• [REQUIRED WORK]: Can you update the records, starting with the line containing "The width and height of the screenshot is (1170, 1036)." and going on through the end of the records, so that "banner" becomes "button" and everything else stays unchanged? Leave the pictures out of your answer.

Element and text position data
☆ ☆ ☆ ☆

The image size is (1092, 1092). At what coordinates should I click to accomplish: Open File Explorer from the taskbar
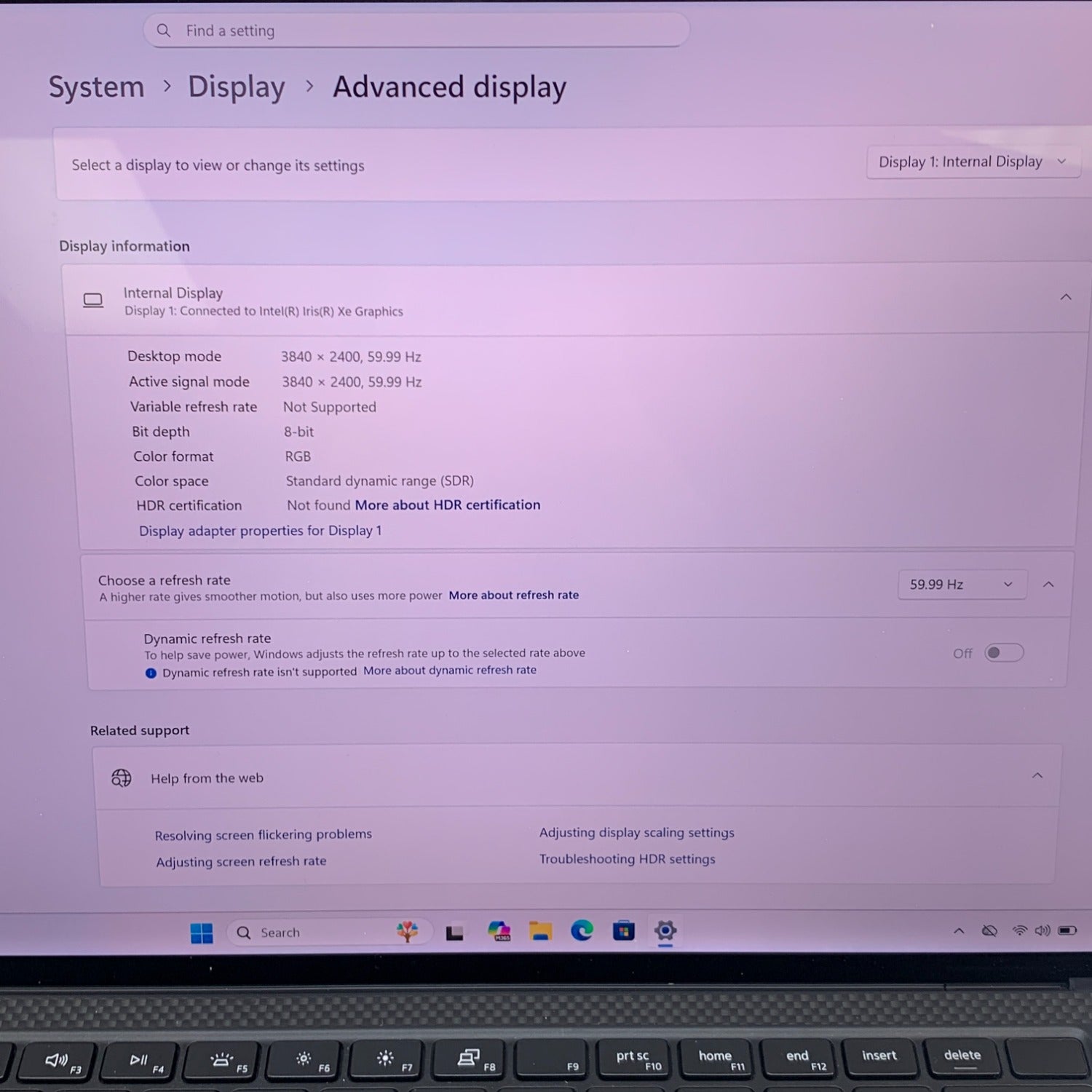tap(540, 931)
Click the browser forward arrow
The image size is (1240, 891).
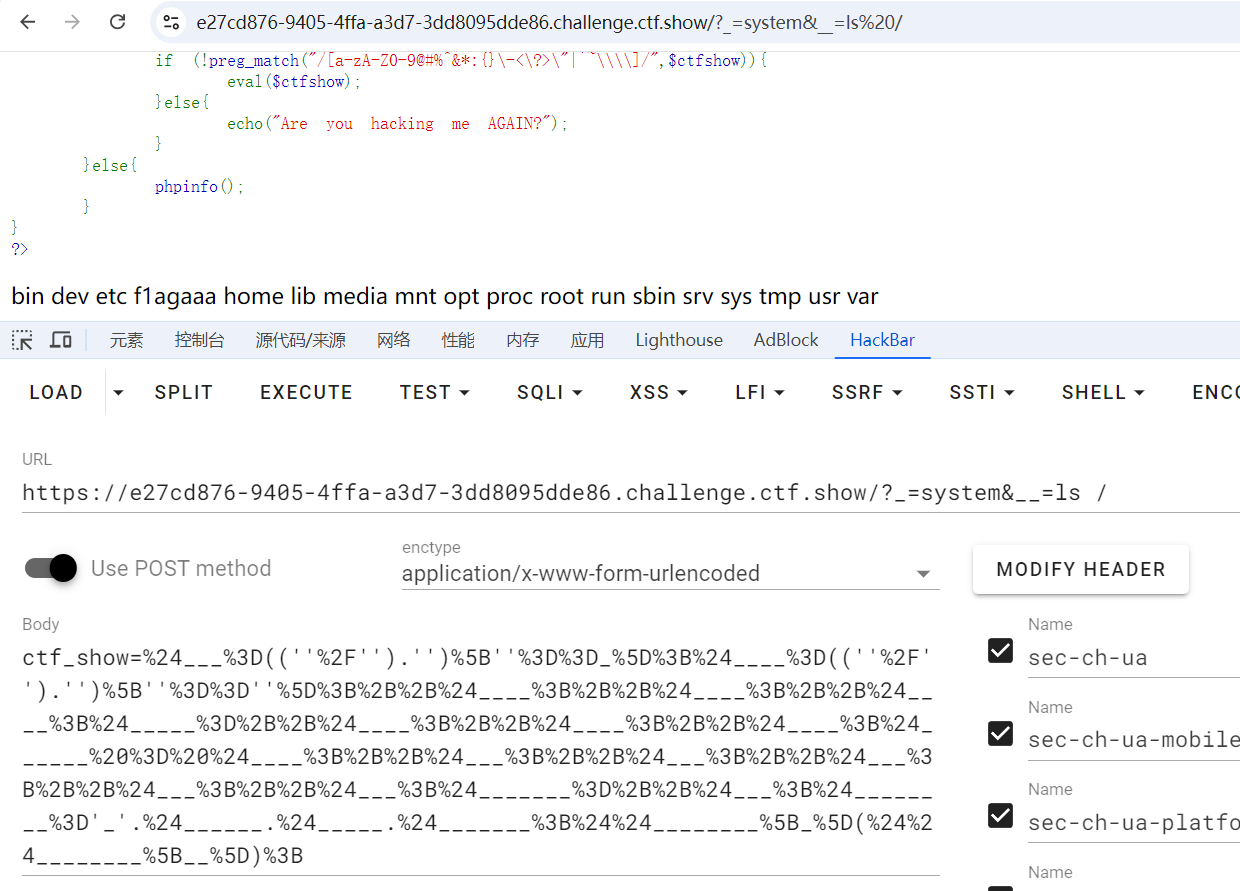[72, 22]
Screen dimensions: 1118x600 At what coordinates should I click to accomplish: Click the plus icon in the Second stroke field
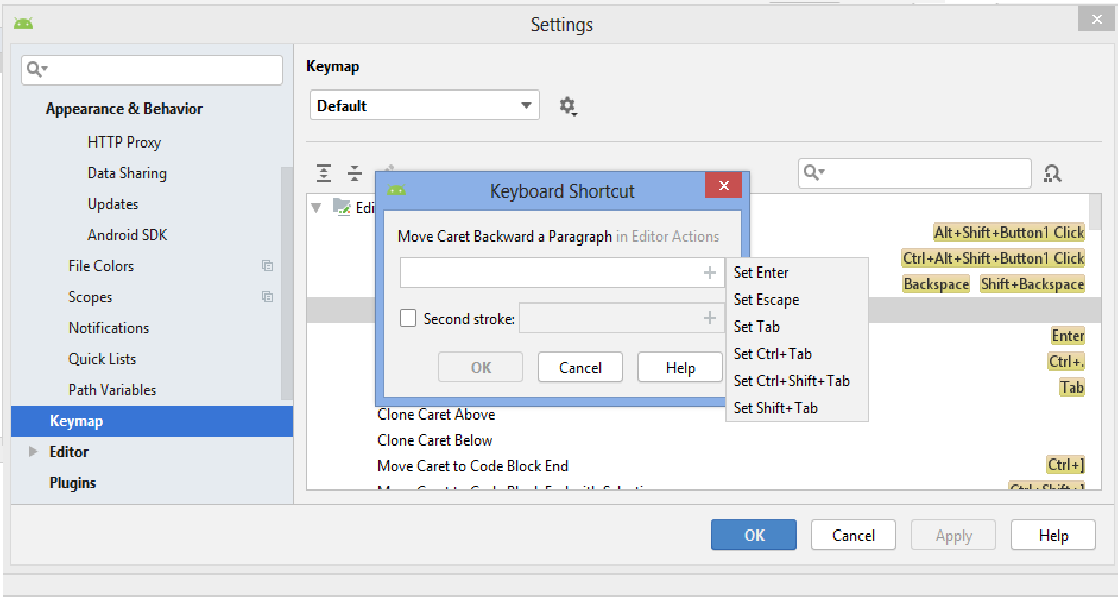pos(710,318)
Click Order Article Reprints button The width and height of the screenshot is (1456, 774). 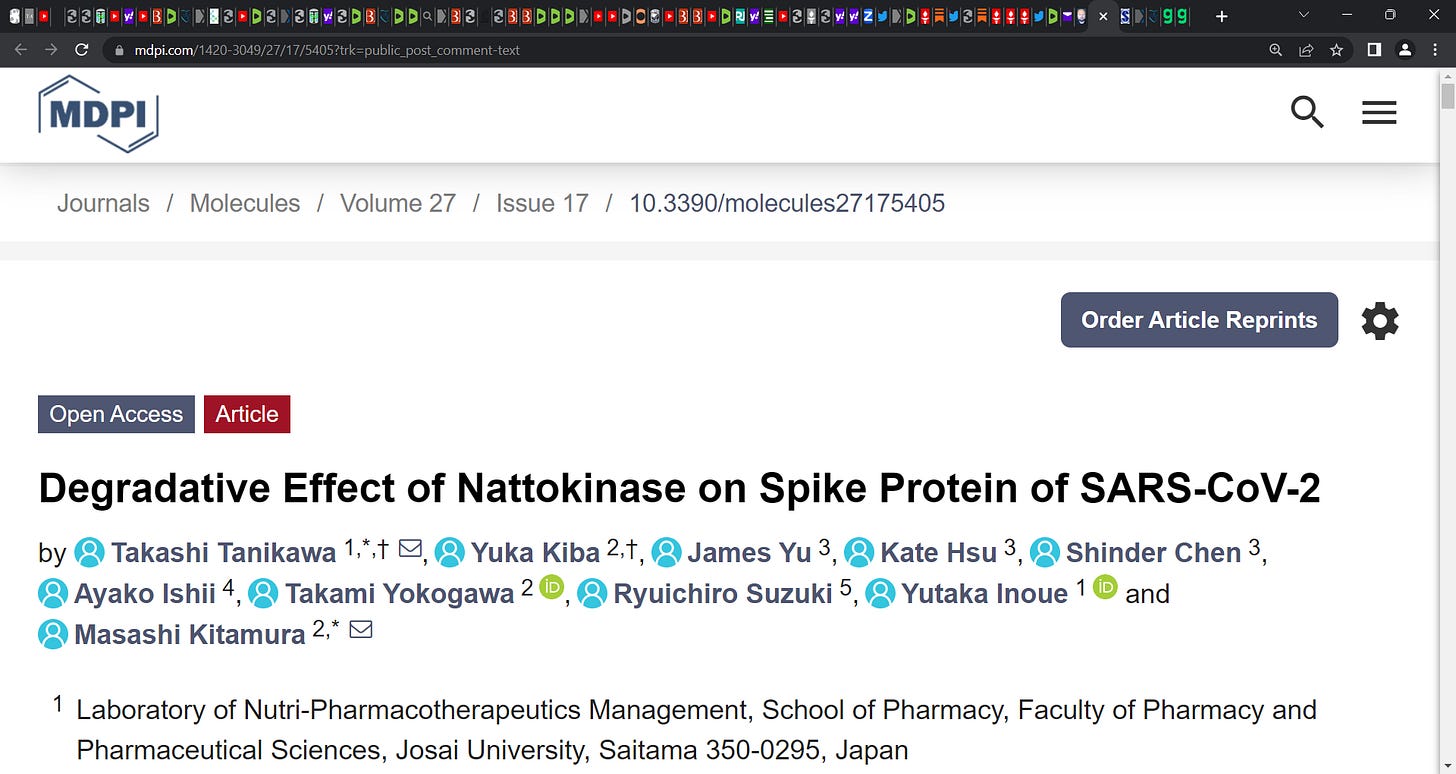1199,320
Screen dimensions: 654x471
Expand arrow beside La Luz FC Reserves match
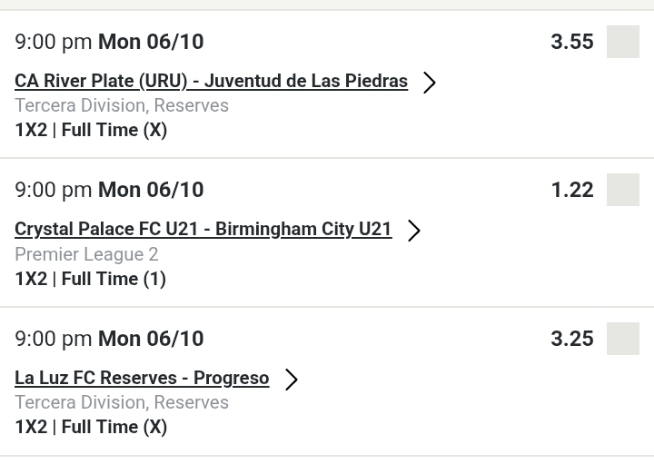291,379
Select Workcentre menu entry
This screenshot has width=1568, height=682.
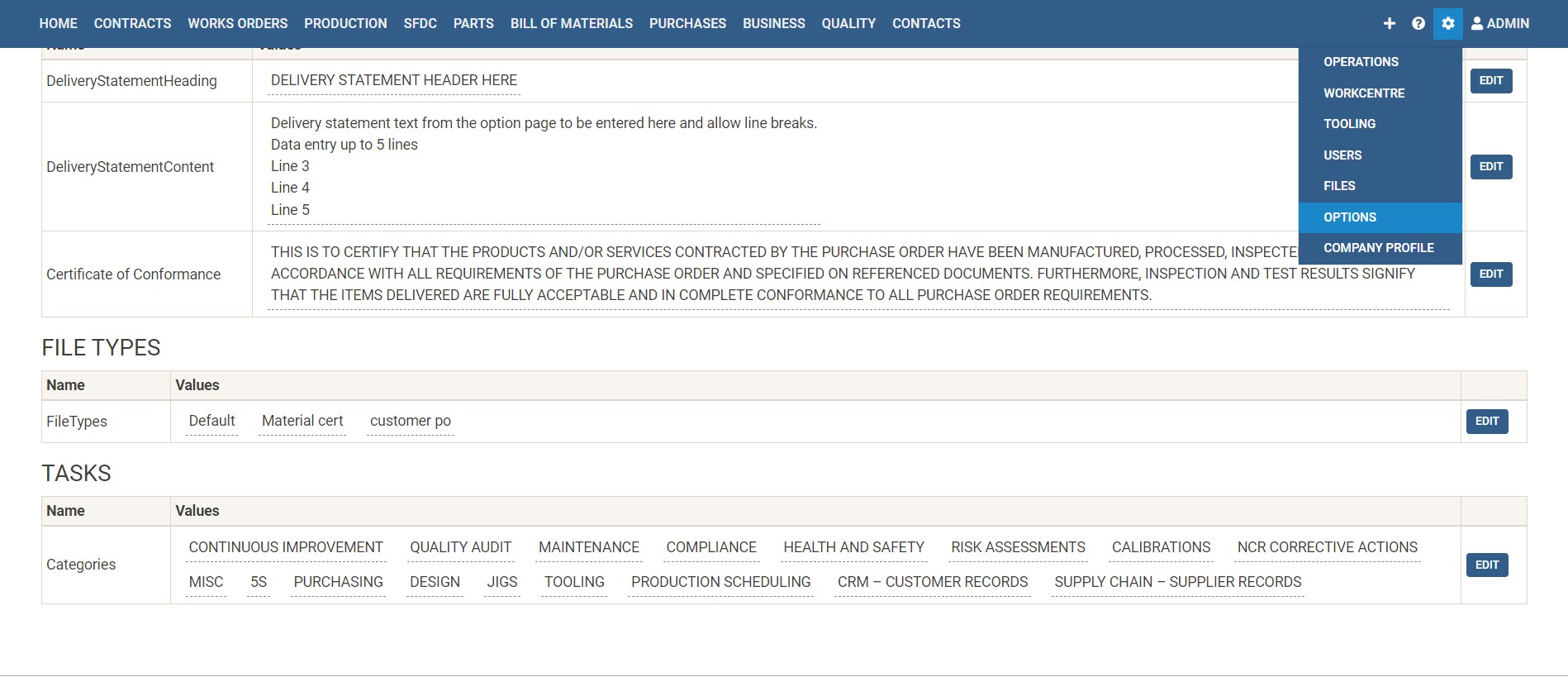[1363, 93]
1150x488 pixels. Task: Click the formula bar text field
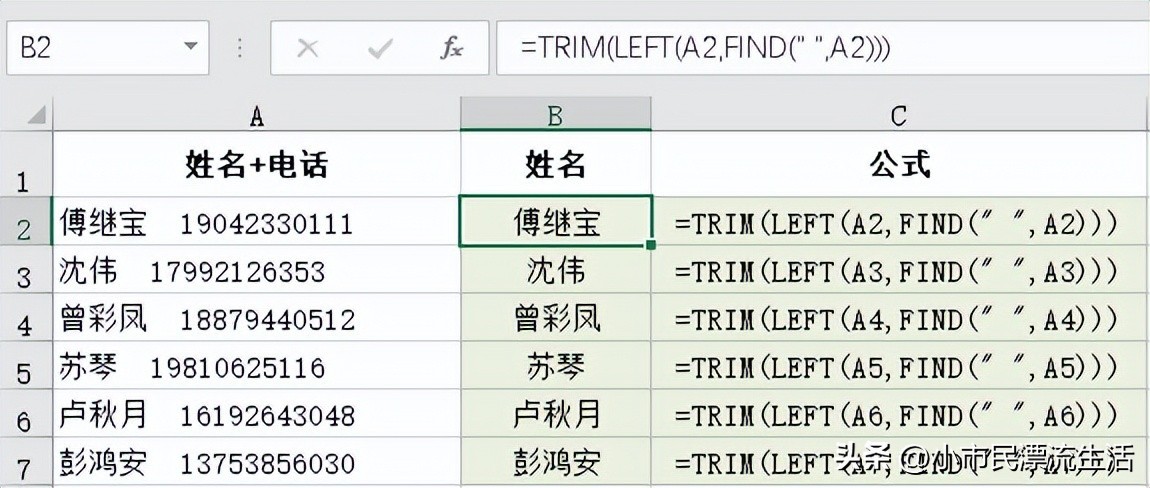(x=820, y=48)
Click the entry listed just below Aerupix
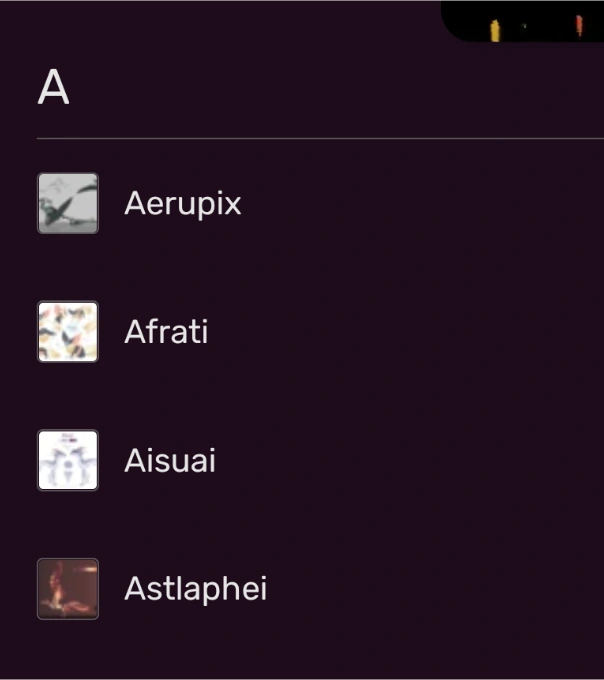Screen dimensions: 604x680 [166, 331]
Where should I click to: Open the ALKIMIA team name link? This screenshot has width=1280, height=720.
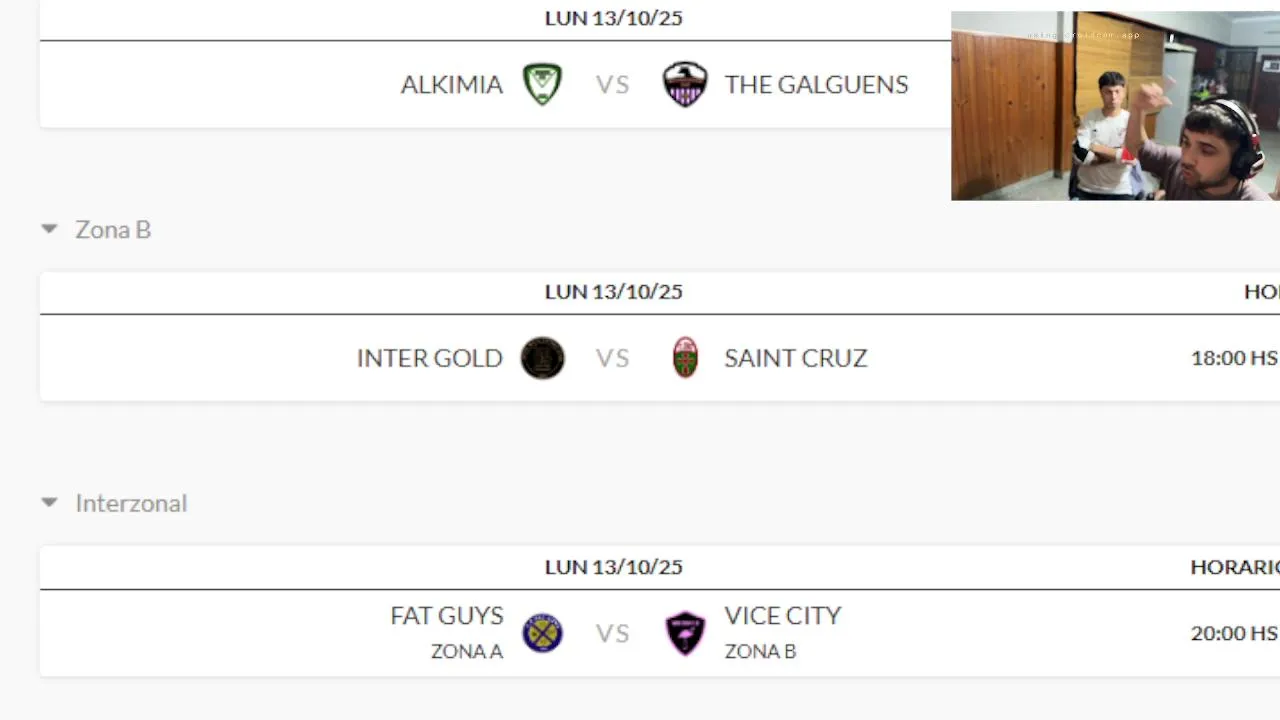coord(451,84)
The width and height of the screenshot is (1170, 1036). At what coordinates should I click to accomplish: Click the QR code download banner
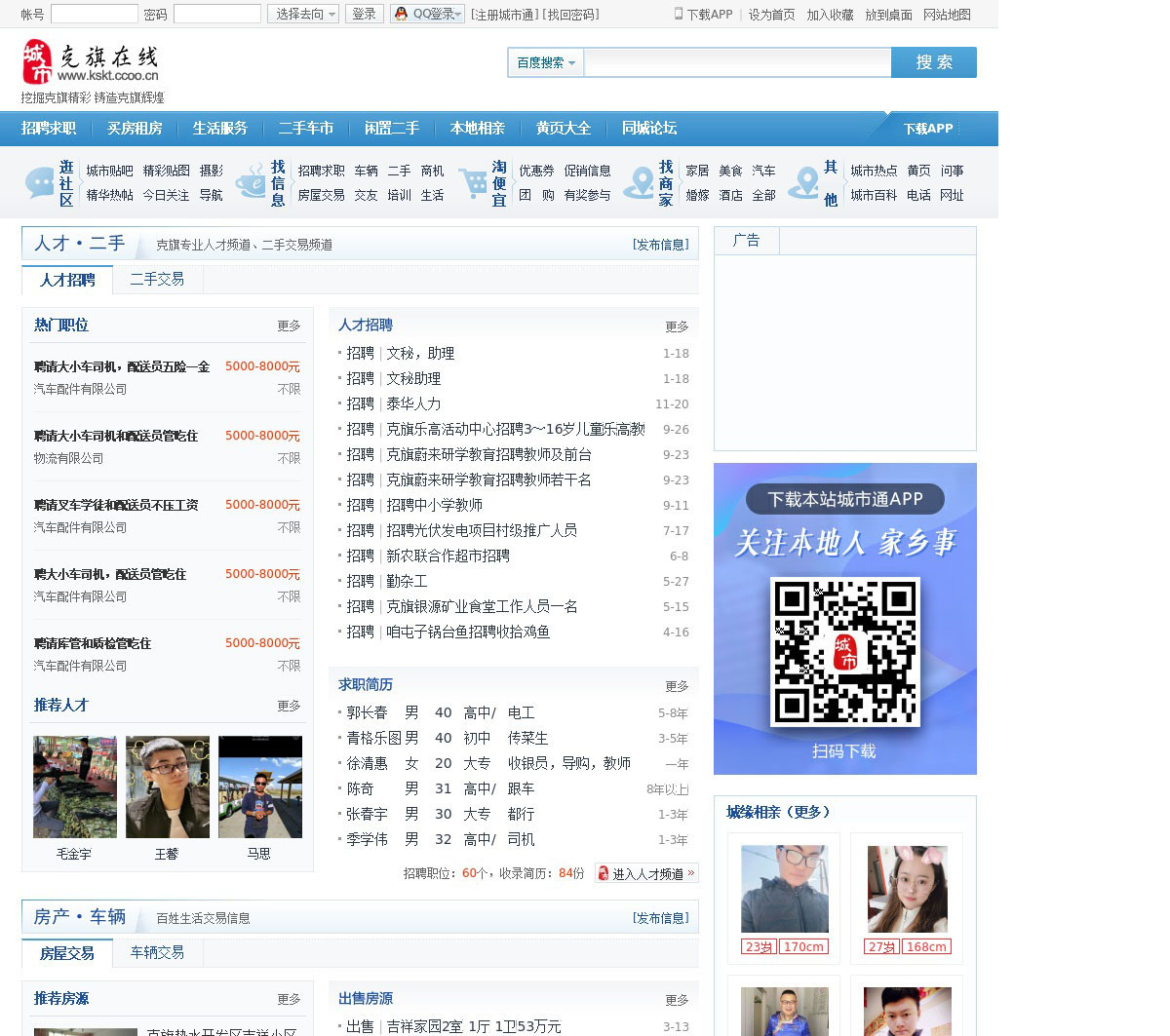pos(844,618)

☆ ☆ ☆ ☆

• [TASK RESULT]:
The width and height of the screenshot is (1170, 1036). At what coordinates should I click to accomplish: Click the QR code download button
pos(844,618)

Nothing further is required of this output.